Marvin H. Shagam

Hundreds gather at Thacher to celebrate an extraordinary life.
On Sunday, October 9, a memorial service was held on Thacher's Upper School Lawn to celebrate the extraordinary life of Marvin H. Shagam. More than 600 traveled to campus from far and wide to pay tribute to this devoted and beloved teacher, mentor, coach, colleague, and friend.  

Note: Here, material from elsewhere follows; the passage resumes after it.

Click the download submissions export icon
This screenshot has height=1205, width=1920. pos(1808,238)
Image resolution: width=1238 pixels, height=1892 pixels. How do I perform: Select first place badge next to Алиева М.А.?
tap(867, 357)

View video of the event here.



The following short film was shown after the service. Below that is the obituary. 




Marvin H. Shagam

April 2, 1924 - August 9, 2016

Marvin Shagam, beloved friend, teacher, mentor, coach, and counselor at The Thacher School since 1958, passed away peacefully in Ojai, California on August 9, 2016. He was 92.

Born in Monongalia County, West Virginia, on April 2, 1924, Shagam was the only child of Louis and Clara (Silverstein) Shagam. Early on, they modeled a regard for issues of justice and equality: Their objections to segregation meant that Shagam attended high school in nearby Donora, Pennsylvania, rather than the local school. During his time there, he served as class president and graduated first in his class in 1942.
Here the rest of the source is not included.